Selangkah Lebih Maju, Myanmar dan Ukraina Bangun Basis Perakitan Ranpur BTR-4 8×8

Tanpa banyak gonjang ganjing pengadaan alutsista, Myanmar beberapa waktu lalu berhasil membetot perhatian jagad industri pertahanan internasional, pasalnya sebagai negara yang industri pertahanannya kurang diperhitungkan, justru meraih momen besar.
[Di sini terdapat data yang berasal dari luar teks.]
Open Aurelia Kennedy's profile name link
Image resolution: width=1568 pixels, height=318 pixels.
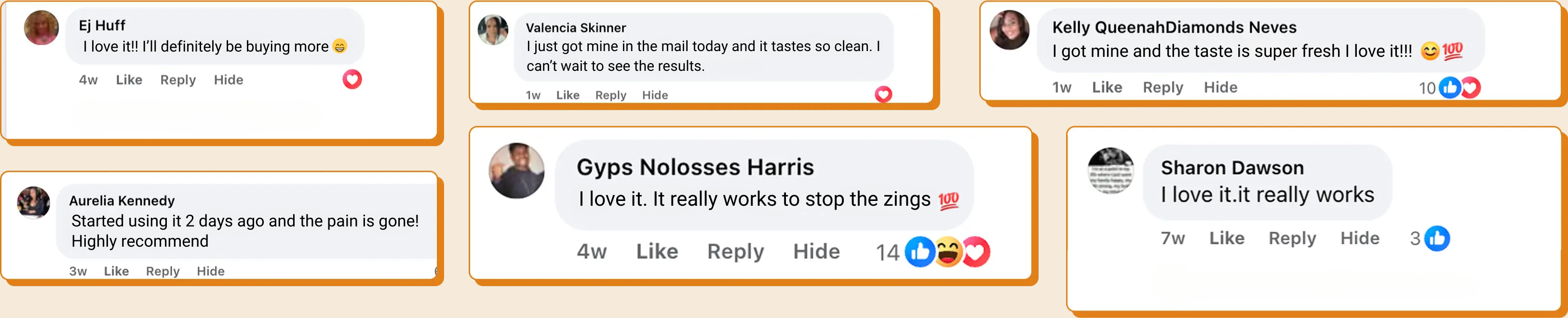[122, 200]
Yaitu dengan pembangunan fasilitas pabrik perakitan ranpur lapis baja, persisnya berwujud join venture bersama Ukraina.

Baca juga: Meski Pengadaan Lanjutan Belum Jelas, Kondisi BTR-4M Korps Marinir Terawat Baik

Fasilitas pabrik perakitan ranpur lapis baja pun telah mengarah pada pembangunan jalur perakitan panser BTR-4U 8×8 dan Self Propelled Howitzer 2S1U yang akan dibangun pada platform ranpur roda rantai MT-Lbu.  Mengutip dari defence-blog.com (6/3/2019), disebutkan pihak Ukraina sudah memulai pengiriman peralatan, mesin khusus perakitan dan tenaga asistensi untuk mulai membangun pabrik. Lebih lanjut, sumber yang sama menginformasikan bahwa pabrik perakitan tersebut akan mulai berproduksi pada pertengahan tahun 2020.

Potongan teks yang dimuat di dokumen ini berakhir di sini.